■ **What to produce**:
Please repeat the rows below word for word, starting with the first one and stopping after the row that contains "tap(864, 16)".

■ **Dataset content**:

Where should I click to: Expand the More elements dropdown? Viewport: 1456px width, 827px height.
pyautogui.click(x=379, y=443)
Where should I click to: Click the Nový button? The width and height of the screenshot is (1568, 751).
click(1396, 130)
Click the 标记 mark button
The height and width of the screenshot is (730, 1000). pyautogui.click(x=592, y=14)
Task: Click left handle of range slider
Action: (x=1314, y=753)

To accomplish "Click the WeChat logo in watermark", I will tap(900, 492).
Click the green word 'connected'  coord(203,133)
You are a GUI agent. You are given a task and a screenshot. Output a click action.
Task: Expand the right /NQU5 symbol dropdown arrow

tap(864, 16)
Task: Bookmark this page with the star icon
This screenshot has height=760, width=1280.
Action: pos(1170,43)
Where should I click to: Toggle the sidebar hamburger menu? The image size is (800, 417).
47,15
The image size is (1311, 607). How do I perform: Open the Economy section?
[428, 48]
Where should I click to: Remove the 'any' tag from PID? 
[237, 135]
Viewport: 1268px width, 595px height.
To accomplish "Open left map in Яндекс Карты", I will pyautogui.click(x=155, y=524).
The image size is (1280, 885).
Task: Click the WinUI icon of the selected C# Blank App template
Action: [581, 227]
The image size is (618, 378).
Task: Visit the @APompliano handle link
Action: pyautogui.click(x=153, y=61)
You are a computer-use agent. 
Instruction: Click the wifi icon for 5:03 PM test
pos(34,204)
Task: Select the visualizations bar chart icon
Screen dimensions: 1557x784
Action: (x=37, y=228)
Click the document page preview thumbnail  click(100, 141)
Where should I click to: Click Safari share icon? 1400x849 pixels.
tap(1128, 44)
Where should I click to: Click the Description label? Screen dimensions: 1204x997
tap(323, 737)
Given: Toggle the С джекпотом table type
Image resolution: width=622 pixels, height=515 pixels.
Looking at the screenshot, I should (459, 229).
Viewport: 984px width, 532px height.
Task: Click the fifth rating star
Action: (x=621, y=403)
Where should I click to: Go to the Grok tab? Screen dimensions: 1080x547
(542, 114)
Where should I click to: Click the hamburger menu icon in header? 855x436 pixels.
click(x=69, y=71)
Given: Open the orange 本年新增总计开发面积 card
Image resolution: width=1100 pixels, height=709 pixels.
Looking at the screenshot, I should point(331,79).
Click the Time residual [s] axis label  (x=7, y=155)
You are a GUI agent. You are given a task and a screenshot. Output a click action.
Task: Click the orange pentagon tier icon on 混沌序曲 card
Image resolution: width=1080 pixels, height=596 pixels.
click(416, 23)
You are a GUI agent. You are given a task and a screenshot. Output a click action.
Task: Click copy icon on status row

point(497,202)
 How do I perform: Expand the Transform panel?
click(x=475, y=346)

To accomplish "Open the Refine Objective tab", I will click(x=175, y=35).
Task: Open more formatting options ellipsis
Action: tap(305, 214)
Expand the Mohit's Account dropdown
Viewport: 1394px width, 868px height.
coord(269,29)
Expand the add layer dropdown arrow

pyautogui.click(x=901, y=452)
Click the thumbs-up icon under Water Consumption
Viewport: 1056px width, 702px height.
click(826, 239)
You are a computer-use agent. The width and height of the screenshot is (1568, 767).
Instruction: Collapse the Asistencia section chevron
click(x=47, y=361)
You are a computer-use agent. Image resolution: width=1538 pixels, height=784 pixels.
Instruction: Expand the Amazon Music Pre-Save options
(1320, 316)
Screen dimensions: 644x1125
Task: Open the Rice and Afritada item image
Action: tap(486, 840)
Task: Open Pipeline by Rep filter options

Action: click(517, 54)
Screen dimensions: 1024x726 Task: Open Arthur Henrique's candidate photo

■ **Solution for this task**:
Where should I click to: Expand the More elements dropdown? Viewport: 1456px width, 827px height.
pyautogui.click(x=379, y=443)
Where should I click to: Click the Nový button? The width and height of the screenshot is (1568, 751).
click(1396, 130)
Click the 标记 mark button
The height and width of the screenshot is (730, 1000). pyautogui.click(x=592, y=14)
Task: Click left handle of range slider
Action: (x=1314, y=753)

To accomplish "Click the WeChat logo in watermark", I will tap(900, 492).
Click the green word 'connected'  coord(203,133)
You are a GUI agent. You are given a task and a screenshot. Output a click action.
Task: Expand the right /NQU5 symbol dropdown arrow

tap(864, 16)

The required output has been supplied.